**What to do**
Show every line of the material below that contains the word "from", copied in full. Match the case exactly.

[Stored records]
==================================================
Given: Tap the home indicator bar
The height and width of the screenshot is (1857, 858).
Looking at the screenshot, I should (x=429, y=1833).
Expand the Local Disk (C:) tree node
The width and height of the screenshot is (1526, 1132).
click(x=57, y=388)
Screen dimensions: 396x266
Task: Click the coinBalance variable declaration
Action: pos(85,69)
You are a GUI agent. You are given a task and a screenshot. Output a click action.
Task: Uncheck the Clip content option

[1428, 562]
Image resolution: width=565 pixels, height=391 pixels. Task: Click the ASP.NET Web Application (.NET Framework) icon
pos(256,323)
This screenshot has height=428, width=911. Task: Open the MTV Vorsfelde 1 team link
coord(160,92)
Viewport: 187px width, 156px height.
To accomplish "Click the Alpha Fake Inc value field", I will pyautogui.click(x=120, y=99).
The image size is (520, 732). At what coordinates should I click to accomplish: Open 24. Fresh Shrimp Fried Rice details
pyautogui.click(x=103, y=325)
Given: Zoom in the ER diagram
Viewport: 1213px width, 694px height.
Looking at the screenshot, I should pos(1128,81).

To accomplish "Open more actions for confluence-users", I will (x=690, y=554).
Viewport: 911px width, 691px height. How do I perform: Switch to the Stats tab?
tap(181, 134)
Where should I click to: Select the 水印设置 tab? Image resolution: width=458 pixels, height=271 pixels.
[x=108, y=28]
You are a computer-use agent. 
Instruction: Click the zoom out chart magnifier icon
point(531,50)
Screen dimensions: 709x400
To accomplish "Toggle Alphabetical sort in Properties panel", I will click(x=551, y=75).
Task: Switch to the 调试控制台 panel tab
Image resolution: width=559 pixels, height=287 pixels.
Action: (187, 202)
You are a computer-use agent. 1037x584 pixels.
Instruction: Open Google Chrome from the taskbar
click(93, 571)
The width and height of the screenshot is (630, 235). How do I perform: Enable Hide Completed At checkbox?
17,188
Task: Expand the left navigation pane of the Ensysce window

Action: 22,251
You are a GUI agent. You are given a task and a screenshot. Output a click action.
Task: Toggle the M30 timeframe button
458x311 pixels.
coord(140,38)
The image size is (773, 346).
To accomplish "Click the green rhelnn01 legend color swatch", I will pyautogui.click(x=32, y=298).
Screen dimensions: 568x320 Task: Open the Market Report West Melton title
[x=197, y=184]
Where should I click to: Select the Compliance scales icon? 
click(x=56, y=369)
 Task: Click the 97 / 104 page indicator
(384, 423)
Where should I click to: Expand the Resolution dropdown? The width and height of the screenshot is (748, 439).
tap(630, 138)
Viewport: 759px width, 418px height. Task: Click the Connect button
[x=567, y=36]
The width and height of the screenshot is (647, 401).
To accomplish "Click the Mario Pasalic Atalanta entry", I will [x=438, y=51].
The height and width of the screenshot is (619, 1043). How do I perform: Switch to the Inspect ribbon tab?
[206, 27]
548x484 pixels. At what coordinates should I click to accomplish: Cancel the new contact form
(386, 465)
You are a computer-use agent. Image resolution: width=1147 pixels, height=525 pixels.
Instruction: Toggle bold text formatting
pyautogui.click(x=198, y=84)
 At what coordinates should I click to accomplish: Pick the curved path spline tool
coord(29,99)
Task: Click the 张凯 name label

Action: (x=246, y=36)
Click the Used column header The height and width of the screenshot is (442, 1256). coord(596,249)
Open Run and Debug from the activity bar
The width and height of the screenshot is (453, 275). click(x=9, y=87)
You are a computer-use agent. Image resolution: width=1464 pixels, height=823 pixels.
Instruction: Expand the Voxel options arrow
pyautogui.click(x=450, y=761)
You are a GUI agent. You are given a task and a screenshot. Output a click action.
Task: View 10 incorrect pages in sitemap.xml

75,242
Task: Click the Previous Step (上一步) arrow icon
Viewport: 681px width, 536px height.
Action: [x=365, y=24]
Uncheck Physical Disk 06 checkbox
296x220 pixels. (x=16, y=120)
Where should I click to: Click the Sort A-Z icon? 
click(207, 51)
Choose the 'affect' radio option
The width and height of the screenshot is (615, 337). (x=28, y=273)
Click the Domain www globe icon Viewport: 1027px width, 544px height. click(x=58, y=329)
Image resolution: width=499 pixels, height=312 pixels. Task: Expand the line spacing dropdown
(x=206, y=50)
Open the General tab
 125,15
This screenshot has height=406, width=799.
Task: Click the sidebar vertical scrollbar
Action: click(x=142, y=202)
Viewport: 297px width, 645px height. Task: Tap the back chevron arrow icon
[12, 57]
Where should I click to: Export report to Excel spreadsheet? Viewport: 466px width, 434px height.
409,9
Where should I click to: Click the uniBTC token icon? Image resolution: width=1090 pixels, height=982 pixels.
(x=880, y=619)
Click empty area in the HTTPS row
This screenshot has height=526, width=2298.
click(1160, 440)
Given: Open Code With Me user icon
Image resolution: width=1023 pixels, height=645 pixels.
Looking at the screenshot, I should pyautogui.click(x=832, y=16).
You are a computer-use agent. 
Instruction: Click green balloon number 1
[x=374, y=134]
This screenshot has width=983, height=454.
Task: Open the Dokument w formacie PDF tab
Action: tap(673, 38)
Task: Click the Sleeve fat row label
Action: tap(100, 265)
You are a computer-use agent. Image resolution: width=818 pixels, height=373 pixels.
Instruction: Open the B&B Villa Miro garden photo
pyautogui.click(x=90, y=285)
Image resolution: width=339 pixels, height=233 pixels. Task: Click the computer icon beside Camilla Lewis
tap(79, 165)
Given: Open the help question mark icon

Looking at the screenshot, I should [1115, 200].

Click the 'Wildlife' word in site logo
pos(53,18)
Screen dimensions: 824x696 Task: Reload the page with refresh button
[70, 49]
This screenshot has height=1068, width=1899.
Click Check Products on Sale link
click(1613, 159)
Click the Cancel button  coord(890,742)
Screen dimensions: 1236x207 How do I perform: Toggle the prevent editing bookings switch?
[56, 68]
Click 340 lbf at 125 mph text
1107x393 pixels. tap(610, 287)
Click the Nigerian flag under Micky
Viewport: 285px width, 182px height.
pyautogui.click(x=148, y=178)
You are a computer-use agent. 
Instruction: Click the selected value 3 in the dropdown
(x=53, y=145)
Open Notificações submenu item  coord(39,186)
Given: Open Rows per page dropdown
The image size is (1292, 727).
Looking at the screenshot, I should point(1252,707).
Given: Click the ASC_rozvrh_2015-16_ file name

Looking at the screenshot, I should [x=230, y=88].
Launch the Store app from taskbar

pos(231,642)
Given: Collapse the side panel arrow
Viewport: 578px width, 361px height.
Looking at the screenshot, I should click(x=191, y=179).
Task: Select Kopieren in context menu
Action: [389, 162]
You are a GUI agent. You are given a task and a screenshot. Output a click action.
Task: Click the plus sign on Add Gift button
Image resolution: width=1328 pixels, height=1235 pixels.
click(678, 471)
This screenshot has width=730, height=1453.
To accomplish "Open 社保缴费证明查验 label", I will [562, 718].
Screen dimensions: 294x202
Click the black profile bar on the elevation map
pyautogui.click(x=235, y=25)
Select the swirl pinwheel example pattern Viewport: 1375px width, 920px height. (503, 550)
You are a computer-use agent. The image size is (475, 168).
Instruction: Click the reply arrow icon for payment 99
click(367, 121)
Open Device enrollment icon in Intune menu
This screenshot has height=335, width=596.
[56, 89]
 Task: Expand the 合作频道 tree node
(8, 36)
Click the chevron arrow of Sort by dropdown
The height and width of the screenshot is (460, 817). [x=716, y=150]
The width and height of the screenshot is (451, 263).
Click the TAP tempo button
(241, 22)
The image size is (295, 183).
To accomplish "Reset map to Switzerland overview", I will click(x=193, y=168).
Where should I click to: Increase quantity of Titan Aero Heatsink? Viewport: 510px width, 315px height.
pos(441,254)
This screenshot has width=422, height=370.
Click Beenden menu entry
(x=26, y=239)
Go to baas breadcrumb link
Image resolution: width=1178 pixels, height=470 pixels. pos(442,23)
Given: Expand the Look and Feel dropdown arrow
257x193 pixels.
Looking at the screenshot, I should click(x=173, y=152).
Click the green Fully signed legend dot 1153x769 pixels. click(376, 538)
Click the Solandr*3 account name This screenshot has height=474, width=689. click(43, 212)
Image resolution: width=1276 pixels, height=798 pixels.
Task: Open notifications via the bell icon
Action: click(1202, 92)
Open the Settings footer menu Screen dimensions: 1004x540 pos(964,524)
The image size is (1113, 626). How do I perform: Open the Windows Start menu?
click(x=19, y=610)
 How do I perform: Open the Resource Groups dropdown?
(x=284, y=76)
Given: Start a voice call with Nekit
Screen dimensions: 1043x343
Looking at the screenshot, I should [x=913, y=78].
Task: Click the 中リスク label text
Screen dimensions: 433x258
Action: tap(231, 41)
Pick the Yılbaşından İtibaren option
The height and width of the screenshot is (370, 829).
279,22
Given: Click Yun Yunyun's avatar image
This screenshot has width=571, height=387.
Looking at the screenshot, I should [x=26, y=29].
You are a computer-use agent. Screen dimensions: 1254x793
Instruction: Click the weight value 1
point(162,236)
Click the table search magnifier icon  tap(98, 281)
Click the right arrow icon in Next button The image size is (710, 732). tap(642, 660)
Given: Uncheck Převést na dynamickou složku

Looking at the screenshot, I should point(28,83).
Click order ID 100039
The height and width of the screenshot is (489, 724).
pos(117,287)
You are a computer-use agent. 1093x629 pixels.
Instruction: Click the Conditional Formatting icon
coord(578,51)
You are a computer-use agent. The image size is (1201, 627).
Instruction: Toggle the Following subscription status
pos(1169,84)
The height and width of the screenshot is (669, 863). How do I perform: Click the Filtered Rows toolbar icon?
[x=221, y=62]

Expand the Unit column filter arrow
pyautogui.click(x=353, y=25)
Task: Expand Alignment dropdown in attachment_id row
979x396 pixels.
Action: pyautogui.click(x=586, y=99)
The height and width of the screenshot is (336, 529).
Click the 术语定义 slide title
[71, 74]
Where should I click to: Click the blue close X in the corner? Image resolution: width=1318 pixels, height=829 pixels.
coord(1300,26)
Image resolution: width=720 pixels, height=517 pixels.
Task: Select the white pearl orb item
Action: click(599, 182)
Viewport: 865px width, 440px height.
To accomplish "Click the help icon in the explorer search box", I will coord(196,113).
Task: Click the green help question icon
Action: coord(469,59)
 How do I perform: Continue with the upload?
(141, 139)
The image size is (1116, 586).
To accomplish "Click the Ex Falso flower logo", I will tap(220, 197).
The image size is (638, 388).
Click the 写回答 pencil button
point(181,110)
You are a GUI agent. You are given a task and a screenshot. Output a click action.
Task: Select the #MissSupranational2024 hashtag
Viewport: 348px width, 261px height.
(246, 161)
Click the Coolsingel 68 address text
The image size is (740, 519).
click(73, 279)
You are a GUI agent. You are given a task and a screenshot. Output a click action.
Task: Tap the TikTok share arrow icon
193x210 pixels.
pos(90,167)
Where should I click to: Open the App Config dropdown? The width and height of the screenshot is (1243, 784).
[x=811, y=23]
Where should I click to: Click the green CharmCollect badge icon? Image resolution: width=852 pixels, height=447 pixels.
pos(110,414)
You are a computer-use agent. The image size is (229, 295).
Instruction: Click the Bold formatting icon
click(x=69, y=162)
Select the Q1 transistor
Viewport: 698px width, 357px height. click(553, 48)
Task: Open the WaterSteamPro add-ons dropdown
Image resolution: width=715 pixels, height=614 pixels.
==================================================
**Solution to the exercise**
Instruction: Open Google Chrome from the taskbar
Open Run and Debug from the activity bar
Launch the Store app from taskbar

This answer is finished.